Several different types of currency are used in the world's various economies.



The Seven Kingdoms

The coinage used in the Seven Kingdoms is based on the Gold Dragon coin, which has two common smaller denominations: Silver Stag coins and Copper Penny coins.

  • When he became Hand of the King to Robert Baratheon. Eddard Stark was shocked to learn from Master of Coin Petyr Baelish that the Iron Throne was an astonishing 6 million Gold Dragons in debt. Approximately half of this debt was to House Lannister. the wealthiest noble house in Westeros due to the many gold mines they control in the Westerlands. Renly Baratheon explains to Eddard that Robert doesn't put much thought into financial matters, saying that Robert dismissively refers to it as "counting Coppers". [1]
  • Robert Baratheon ordered a Tournament to celebrate the appointment of Ned Stark as Hand of the King. The prize money offered included 40,000 Gold Dragons to the winner of the joust; 20,000 to the runner-up of the joust, and 20,000 to the best archer. Ned Stark considered the total prize money of 80,000 Gold Dragons to be an extravagance the crown could not afford, but Robert ordered it anyway. [2]
  • During the tournament, Lord Baelish wagered Renly Baratheon 100 Gold Dragons that Ser Gregor Clegane would win against Ser Loras Tyrell in the joust. Baelish mused that 100 Gold Dragons could buy a dozen barrels of expensive Dornish wine. or a very high-end prostitute from the Pleasure houses of Lys. [3]
  • When Arya Stark is hiding out in King's Landing slum district of Flea Bottom after her father's arrest, she asks a local baker for a loaf of bread, and he says that it costs three Coppers. [4]
  • When Ros is stressing to the prostitute Daisy that Petyr Baelish's brothel in the capital city of King's Landing is a very high-end establishment, she says that "this isn't some five Copper bawdy house". [5]
  • When Littlefinger leaves for the Vale of Arryn and Tyrion Lannister is named the new Master of Coin, he jokes that Tyrion will do well if he just keeps a "low profile". Tyrion remarks that if he had a Gold Dragon for every time he'd heard such a joke about his dwarfism, he'd be richer than Baelish, but Baelish points out that the Lannisters are indeed richer than he is. [6]
  • Later, Tyrion reads through the financial records Littlefinger left, and is disturbed to learn (as Eddard Stark previously did) that the crown is millions of Gold Dragons in debt.

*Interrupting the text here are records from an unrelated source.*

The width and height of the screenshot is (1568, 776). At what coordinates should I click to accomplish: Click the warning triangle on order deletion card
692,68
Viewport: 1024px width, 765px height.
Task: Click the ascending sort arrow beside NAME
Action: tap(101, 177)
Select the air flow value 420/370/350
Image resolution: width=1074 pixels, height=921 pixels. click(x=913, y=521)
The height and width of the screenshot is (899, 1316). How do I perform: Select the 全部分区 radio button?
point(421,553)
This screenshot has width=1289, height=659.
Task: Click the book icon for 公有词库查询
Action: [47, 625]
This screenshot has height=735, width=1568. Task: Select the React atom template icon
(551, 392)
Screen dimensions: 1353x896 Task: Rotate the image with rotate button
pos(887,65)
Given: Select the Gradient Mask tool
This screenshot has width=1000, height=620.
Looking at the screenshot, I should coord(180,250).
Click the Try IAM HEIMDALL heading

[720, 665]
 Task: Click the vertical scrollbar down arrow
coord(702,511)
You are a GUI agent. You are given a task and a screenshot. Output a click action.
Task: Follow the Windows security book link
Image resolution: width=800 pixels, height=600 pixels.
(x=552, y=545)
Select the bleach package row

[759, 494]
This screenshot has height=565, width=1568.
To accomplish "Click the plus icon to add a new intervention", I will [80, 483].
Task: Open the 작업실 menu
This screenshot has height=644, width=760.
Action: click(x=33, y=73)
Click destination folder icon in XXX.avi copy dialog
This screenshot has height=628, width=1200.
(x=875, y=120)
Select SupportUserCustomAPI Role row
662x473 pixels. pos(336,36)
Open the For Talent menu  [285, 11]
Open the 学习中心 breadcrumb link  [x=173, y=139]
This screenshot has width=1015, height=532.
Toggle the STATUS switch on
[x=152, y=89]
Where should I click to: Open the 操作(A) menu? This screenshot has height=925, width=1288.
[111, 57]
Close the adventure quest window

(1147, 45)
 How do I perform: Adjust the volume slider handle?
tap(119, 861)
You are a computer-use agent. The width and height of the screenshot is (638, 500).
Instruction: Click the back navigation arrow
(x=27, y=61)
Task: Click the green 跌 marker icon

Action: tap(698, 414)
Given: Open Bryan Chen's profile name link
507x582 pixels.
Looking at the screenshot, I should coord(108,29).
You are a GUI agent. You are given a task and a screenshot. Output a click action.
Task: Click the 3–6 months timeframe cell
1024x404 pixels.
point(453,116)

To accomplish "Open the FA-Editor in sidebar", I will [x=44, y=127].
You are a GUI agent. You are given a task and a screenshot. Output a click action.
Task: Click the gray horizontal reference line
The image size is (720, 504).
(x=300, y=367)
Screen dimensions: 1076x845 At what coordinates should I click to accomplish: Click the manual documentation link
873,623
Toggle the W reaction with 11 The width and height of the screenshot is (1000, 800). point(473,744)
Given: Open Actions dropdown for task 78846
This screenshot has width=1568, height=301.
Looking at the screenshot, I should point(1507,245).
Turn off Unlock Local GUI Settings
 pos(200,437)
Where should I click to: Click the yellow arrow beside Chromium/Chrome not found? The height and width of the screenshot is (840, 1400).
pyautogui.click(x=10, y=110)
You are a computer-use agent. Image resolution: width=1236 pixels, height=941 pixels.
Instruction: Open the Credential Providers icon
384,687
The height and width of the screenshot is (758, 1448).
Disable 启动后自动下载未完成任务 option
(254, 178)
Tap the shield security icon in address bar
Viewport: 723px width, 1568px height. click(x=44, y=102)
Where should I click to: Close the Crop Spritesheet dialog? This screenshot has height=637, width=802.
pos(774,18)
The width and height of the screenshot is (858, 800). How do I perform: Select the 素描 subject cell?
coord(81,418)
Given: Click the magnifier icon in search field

Littlefinger always publicly acted like a financial genius able to make money out of thin air, but he balanced the realm's books every year by borrowing vast sums of money. Bronn points out that much of this is owed to Tywin Lannister. yet now his own grandson King Joffrey Baratheon sits on the throne, though Tyrion chides that Tywin isn't the kind of man to forget a debt. Worse, however, Tyrion points out that they still owe millions of Gold Dragons to the Iron Bank of Braavos. He warns that if they cannot pay back their debts to the Iron Bank, first it will stop giving out loans to the Seven Kingdoms, and ultimately it will start supporting rebellions against them. [7]
  • Lord Selwyn Tarth offered a ransom of 300 Gold Dragons for the safe return of his daughter Brienne. This sum is considered a very formidable ransom for a nobleman, even one belonging to a major noble House. [8]
  • At King Joffrey's wedding feast. he hires a troupe of five dwarf actors to hold a mock recreation of the War of the Five Kings, with each dwarf dressed up in costumes of one of the five kings at the beginning of the war. Joffrey finds their mock combat hilarious, though almost everyone else in the audience finds it in very poor taste or outright insulting. Joffrey's uncle Tyrion, himself a dwarf, is particularly insulted, but pulls aside his squire Podrick Payne and tells him to pay the dwarfs 20 Gold Dragons each afterwards, to make up for what he perceives as their public humiliation. [9]
  • Tywin asks Varys how large of a bounty they have to put on the head of Sandor Clegane in order to make common soldiers stupid enough to dare attack the formidable warrior. Varys suggests 10 Silver Stags, and Tywin responds to make it 100 Silver Stags. [10]

Beyond the Wall

The Free Folk living north of The Wall have a hardscrabble, survival-based economy, with little settled agriculture. As a result, Free Folk villages that the Night's Watch

encounters are more interested in directly useful things that they can barter for, such as weapons, furs, or fine wines, and usually not coinage, which has little inherent use to them. [11]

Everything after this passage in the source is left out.